By Janine Puhak
Published June 25, 2019
Law enforcement officials and citizens united to empty a German town’s supply of beer ahead of a music festival planned for this past weekend, over concerns that alcohol could increase the risk of violence among neo-Nazi attendees expected to arrive. With the support of a court-imposed alcohol ban, police successfully confiscated over 1,162 gallons of beer.
Around 600 people flocked to the Schild und Schwert (Shield and Sword) Festival in the town of Ostritz, Saxony, for the event that began on Friday, Newsweek reports. Locals, however, were prepared with a plan of their own.
Before the event, a Dresden court banned the sale and possession of alcohol for the festivalgoers over safety concerns. Police swiftly seized approximately 1,162 gallons of beer between Friday and Saturday, with locals pitching in to purchase over 200 crates of beer from Ostritz grocery stores.
"The plan was devised a week in advance. We wanted to dry the Nazis out,” local activist Georg Salditt said of the news, the BBC reports. “We thought, if an alcohol ban is coming, we'll empty the shelves at the [supermarket]."
According to the outlet, Ostritz “already has a reputation for far-right activism” — a position some residents are eager to separate themselves. One local woman stressed that neo-Nazis are unwelcome in their community.
"For us it's important to send the message from Ostritz that there are people here who won't tolerate this, who say 'We have different values here, we're setting an example, which is not the image of a far-right concert, which dominates the media coverage,’” the resident told local media.

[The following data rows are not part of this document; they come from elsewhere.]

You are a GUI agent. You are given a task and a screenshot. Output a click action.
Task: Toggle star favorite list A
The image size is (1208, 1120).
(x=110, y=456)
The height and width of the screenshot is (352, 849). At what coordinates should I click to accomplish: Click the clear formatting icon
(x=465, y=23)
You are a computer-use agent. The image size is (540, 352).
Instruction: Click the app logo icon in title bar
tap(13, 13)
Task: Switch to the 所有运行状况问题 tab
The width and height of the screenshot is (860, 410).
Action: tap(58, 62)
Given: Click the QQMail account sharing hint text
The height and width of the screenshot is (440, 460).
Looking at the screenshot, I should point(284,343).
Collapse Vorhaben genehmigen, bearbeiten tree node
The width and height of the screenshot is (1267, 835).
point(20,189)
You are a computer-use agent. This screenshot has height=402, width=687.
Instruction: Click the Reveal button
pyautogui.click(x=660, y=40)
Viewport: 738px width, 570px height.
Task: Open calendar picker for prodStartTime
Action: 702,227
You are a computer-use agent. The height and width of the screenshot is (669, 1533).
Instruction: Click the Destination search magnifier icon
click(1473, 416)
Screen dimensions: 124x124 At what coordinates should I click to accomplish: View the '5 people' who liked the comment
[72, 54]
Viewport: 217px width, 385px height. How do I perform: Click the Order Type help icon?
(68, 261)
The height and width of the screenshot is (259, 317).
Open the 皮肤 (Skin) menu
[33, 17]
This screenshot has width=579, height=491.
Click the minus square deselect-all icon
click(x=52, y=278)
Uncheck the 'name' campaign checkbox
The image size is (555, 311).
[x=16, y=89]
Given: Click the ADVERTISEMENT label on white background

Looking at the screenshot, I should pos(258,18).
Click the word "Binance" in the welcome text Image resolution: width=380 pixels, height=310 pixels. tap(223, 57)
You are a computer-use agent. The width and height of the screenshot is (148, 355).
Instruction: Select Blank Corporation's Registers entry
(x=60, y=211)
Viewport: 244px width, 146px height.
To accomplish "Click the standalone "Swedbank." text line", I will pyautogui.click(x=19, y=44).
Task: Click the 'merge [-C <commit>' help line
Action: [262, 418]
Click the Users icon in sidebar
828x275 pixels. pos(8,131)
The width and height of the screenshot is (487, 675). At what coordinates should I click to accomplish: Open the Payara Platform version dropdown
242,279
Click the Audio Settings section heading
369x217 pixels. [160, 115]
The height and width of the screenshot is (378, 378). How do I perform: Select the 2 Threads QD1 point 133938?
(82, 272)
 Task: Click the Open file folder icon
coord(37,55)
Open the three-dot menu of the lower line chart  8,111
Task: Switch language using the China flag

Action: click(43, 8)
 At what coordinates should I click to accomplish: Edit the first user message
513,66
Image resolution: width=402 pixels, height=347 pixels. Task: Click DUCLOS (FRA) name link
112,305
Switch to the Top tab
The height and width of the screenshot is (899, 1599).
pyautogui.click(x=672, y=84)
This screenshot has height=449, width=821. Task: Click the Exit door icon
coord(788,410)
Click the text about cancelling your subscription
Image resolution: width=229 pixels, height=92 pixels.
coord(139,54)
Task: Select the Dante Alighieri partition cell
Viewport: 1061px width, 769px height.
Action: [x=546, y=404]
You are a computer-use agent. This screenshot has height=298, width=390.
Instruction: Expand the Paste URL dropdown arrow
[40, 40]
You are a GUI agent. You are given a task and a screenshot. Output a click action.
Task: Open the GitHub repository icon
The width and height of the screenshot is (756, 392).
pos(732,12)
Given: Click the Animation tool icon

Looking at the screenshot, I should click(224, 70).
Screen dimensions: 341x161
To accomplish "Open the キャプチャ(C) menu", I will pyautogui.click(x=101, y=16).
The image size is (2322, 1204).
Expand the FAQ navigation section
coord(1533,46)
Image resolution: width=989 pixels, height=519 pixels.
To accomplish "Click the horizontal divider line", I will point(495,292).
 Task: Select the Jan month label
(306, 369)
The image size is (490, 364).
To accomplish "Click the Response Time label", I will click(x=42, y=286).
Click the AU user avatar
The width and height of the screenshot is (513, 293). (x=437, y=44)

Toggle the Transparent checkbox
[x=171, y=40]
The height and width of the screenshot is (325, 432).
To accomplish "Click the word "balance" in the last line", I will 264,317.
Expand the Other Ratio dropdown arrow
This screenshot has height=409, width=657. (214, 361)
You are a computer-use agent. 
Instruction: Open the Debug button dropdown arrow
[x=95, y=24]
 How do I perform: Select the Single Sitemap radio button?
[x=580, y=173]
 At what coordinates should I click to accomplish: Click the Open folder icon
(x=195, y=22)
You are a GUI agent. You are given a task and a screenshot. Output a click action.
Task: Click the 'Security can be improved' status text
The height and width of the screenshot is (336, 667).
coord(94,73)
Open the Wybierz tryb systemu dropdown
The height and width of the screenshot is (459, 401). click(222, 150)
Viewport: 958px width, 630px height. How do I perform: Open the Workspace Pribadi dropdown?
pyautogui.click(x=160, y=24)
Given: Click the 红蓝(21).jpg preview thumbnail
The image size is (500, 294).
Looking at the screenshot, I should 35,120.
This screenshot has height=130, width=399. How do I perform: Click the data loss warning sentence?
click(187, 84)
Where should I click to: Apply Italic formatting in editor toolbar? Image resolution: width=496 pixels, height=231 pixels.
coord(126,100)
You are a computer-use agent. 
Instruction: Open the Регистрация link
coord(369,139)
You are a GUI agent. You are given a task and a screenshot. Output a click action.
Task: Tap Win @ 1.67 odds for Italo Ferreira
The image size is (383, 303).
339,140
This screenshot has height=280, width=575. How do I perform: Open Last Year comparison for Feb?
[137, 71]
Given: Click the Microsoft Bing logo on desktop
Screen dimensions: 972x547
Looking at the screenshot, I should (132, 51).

Roughly 1,400 police officers from various parts of Germany were sent to patrol the festival, BBC reports.
This year the Shield and Sword Festival drew a smaller crowd this year, compared to last year’s attendance of 1,200, according to the BBC.
Reps for the Saxony regional police reported that aside from a few minor incidents, the event went smoothly.
Saxony’s state Premier Michael Kretschmer applauded the pluck of the locals to protest the neo-Nazis with the beer buyout.
"I am very impressed with how in such a small town… the citizens stand up to make it clear that right-wing extremists are not wanted here," Kretschmer said, per Newsweek.